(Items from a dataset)
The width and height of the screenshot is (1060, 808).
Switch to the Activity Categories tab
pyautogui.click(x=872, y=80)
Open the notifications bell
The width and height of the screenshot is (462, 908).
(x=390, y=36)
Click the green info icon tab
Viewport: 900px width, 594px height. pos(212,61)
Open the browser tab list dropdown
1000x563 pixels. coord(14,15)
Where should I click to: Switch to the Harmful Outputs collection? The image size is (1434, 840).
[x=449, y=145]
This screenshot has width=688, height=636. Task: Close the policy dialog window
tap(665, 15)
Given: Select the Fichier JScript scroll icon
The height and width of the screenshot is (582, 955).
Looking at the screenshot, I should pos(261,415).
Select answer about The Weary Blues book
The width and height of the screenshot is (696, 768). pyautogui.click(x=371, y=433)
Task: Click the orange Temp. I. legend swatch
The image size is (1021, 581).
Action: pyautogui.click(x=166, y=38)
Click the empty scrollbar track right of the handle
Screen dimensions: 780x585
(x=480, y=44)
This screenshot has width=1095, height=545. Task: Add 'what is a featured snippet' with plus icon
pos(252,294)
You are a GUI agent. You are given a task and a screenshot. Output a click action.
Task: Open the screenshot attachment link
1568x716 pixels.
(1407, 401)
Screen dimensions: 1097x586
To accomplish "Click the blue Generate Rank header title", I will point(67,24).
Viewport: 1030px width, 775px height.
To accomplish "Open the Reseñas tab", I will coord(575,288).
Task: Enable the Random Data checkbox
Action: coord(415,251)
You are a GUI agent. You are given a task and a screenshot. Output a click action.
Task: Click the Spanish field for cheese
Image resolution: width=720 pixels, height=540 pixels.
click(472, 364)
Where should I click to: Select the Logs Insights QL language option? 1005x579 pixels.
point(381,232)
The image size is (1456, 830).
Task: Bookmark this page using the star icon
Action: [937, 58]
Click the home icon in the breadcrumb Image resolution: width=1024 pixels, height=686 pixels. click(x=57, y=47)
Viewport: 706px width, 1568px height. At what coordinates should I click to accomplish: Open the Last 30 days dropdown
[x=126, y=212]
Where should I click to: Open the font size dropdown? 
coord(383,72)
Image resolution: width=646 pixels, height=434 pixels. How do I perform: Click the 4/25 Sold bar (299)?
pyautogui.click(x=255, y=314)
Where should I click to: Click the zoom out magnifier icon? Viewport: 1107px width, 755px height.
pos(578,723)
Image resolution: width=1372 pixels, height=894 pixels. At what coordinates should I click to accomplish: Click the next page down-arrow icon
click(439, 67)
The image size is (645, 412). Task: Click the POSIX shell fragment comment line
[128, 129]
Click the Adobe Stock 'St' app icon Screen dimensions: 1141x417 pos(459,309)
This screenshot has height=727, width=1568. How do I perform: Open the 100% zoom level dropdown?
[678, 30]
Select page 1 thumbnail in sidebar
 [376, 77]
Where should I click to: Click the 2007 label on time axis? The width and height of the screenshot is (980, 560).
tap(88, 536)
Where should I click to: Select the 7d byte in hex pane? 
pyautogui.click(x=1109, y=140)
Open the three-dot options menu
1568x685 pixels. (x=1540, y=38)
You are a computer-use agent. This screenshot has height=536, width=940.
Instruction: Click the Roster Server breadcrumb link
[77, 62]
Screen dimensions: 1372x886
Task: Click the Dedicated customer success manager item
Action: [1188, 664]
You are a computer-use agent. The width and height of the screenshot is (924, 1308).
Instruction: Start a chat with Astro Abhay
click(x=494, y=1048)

WHAT YOU HAVE TO DO |
From the data above, count the lines that contain "agent" and write only that count.

RESULT FOR THIS TASK |
4